Mittwoch, 19. Dezember 2007

Vor der Pause

Jetzt ist mit der Probe gestern also der erste Block zu einem Ende gekommen.

Inhaltlich haben wir bis jetzt eine Menge begriffen, viele Phantasien für Szenen entwickelt - nun müssen wir es "nur" noch spielen. Ab dem 7. Januar dann...
Ich bin da sehr gespannt drauf. Wie gesagt, meine Figur bleibt immer ein wenig außen vor und ich denke es wird für das Entwickeln dieser Rolle sehr entscheidend sein, mit dem ganzen Körper und dem ganzen Raum zu agieren. Nicht daß es das für die anderen nicht wäre, aber die können sich noch an Geschichtchen und Anekdoten der Personen abarbeiten, Phantasien und Haltungen zu einer Biographie suchen. Ich kann das nicht, weil meine Figur keine Biographie hat - und innerhalb des Stückes eben auch eine ganz andere Position einnimmt.
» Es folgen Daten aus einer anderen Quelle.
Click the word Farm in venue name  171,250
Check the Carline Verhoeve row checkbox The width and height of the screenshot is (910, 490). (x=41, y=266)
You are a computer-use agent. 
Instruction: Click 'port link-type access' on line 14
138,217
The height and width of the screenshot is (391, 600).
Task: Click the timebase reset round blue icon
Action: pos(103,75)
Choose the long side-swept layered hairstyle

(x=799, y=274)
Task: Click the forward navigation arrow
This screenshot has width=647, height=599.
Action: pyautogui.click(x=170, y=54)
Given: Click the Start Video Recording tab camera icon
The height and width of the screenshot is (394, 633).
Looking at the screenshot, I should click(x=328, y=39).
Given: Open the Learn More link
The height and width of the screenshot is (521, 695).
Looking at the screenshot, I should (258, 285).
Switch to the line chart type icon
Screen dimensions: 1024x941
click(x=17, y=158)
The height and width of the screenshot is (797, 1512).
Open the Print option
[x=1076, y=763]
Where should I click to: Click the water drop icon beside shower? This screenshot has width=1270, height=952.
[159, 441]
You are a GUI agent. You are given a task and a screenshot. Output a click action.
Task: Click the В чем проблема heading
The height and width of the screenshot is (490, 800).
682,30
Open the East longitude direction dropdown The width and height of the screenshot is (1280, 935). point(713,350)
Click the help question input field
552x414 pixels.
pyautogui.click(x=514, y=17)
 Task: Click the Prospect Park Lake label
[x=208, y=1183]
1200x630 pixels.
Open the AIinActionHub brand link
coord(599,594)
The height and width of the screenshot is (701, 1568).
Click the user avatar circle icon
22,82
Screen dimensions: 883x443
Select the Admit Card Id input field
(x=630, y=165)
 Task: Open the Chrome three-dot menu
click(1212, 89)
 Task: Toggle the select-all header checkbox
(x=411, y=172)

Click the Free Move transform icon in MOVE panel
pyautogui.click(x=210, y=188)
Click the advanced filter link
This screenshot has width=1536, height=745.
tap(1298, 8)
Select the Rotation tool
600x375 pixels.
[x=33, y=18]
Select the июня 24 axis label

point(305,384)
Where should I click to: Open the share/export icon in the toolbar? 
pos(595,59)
Gestern, am letzten Tag haben wir unter anderem viel über die Struktur des Textes gesprochen. Dabei wurde mal wieder festgestellt, daß der Abend neben dem Anschneiden von vielen gesellschaftsrelevanten Fragen, auch unterhaltsam bleibt. Letztendlich ist die Anlage des Textes ja so etwas wie eine Nummernrevue. Der Inhalt der einzelnen Episoden ist tief. Die Form manchmal komisch (in jeder Hinsicht der Bedeutung dieses Wortes).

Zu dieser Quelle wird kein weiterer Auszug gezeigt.